Remember that market makers are smart. They do know that most people will place stops around whole, decade, or century numbers and will “run” the stops to shake you out. You should also place stops NEAR supply and demand, not AT supply and demand for the same reason.
Setting proper stops can be tricky. You should always maintain the 3:1 Reward to Risk ratio or do not take the trade. Identify your entry point, your exit point, and calculate your potential profit for the trade. Divide that number by three and that should be your minimum stop loss. You can also refer to the AverageTrueRange to see if your stop is too tight for the time frame you are trading.
For example, the potential trade in the chart below shows a possible short with a profit of $5.40 (Short entry at about $195.46 and exit near $190.06).
The ATR for SPY every 30 minutes is only $0.61. We could take the short with a stop of about $1.80 and not fear getting stopped out by the volatility of the ETF.
For swing trades, I use similar criteria. A trade with a $3.00 potential profit and a $1.00 stop may get stopped out too early if the ATR is $1.75, but may be ok if the ATR is $1.25 or less. I also look at doubling the ATR and using the smaller of the ATR x 2 or 1/3 of my potential profit.

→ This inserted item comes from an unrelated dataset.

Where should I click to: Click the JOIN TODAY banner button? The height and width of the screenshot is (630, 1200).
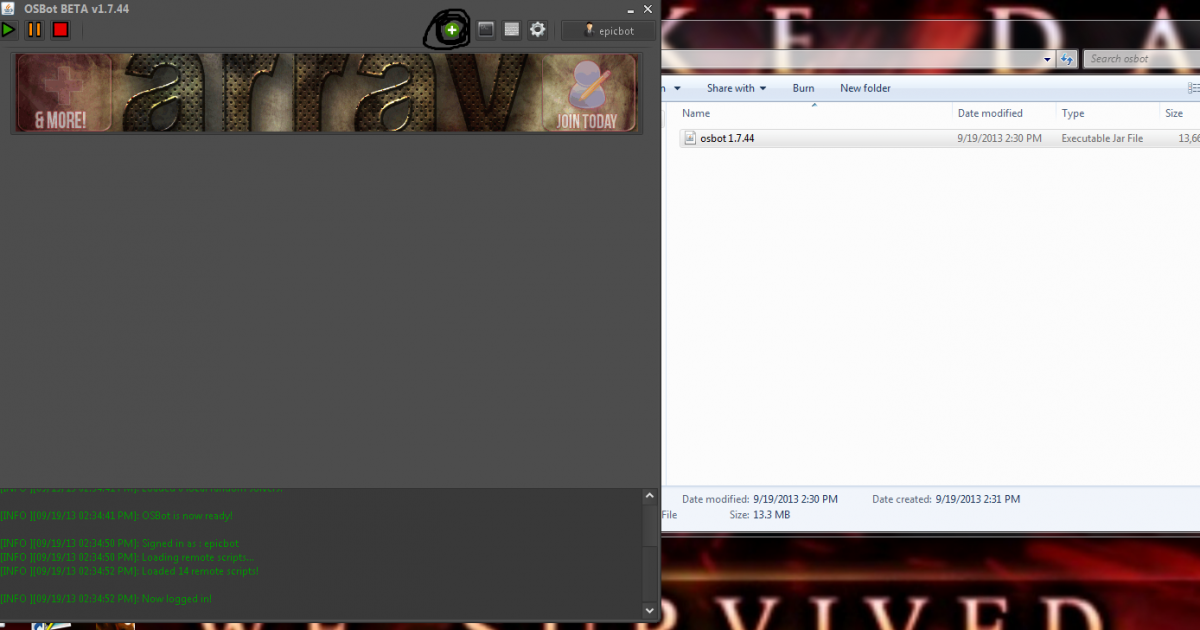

Another type of stop is the Chandelier exit which was featured in Technical Analysis of Stocks and Commodities magazine a while ago. It involves multiplying the ATR by three and subtracting that number from the most recent high (or low if you are short). Just remember to maintain proper risk vs reward ratios (3:1). This type of stop works best in trending markets.
Here we see SPY pulling back to demand on the daily chart. When we go long at demand, we set our initial stop below demand.
Changing the stop can prove challenging as well. Once you clear breakeven, you may choose to move your stop high enough to cover exit with no loss, even covering commissions! If another swing high presents itself, I usually move up my stop to protect any profit.
In the above chart we had a pullback from a new high of $92.98. A check of the ATR at that time shows $0.71 Daily ATR. We multiply that by three and hang it from the high. This gives us a stop of $90.85 which locks in a gain even if prices move against us. Every time price makes a new high and starts to correct, we can repeat the process. Doing this creates more profitable trades in the trend.
These stop guidelines would work on any type of security. We can use them in trading currency, futures, commodities, and of course stocks. I hope this answers some of your questions about stops.